- _Excerpted text_:
1 of 23

Neural Architecture Search

Harvard Data Science Capstone 2019

Team

Michael S. Emanuel

Julien Laasri

Dylan Randle

Jiawei Zhuang

2 of 23

Scope of Work and

Collaboration Infrastructure

3 of 23

Scope of Work

  • Run DARTS on standard ML (e.g. CIFAR-10) and scientific datasets
  • Develop experimentation framework for rapid testing and discovery
    • Agnostic to model (operations), dataset, and compute infrastructure (local, Google cloud)
    • The framework can be based on Kubeflow or MLFlow
  • Compare results achieved by DARTS/NAS with:
    • Best human designed network for problem class (e.g. ResNet)
    • Random search (with the same search space)
  • Determine whether state of the art CNN architectures perform well on scientific datasets
    • Formulate recommendations for researchers interested in applying ML to a new scientific dataset: apply modern CNN architectures, or run NAS directly?
  • Maintain a blog of our progress

4 of 23

Team and Collaboration Infrastructure

  • Our team has a dedicated Slack channel for this project
    • This is our primary daily communications channel
  • All source code is on a team GitHub repository at https://github.com/capstone2019-neuralsearch/AC297r_2019_NAS
  • Our team plans on 100% attendance at all Tuesday lectures, meetings with TF Javier, and with Instructor Pavlos
  • We are still working to develop procedures to collaborate by accessing shared compute resources
    • For now, we are able to use free GPUs on Google Colab to run DARTS demo scripts.
    • For real training, we plan to use Google Compute Engine instances
  • Once our shared infrastructure is working, different team members can explore NAS on different datasets in parallel

5 of 23

Problem Statement:

Neural Architecture Search

6 of 23

What is Neural Architecture Search? Why Now?

  • Building a neural network can be separated into two phases: selecting a network architecture, and training the parameters (weights and biases)
  • Most neural networks today have architectures designed by experts
    • This is a laborious and error prone process, and a significant pain point among users
  • Neural Architecture Search (NAS) is a technique for systematically searching a space of candidate network architectures to identify a good one
  • Interest in NAS is increasing rapidly: there is now far more demand for neural network models than available experts who can design model architectures
  • The dream of NAS is to reach a point where a user can input a data set and receive a high performing trained model
    • Google is trying to commercially realize this with its AutoML product

7 of 23

Neural Architecture Search (NAS)

Search Space:

  • Number of layers (unbounded)
  • Type of layer (e.g. convolution, pooling)
  • Hyperparameters (e.g. # filters, kernel size)
  • Connectivity of layers (e.g. Chain, Residual, Dense)
    • Functions that combine previous layer outputs

Credit: Elskin et. al, 2019

8 of 23

Neural Architecture Search Workflow

Credit: Elskin et. al, 2019

9 of 23

Academic Interest in NAS is Surging

NAS papers per year based on the literature list on automl.org. The number for 2019 only considers the first half of 2019.

- _Information provided_:
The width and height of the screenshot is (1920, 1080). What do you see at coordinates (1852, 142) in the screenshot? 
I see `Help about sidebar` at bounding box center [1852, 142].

- _Set of tasks_:
a - The slides on neural architecture search list the dimensions of the search space. Name each one.
b - In the slides on neural architecture search, where does the team currently get free GPUs to run the DARTS demo scripts?

- _Answers to each task_:
a -
- Number of layers
- Type of layer
- Hyperparameters
- Connectivity of layers

b - Google Colab.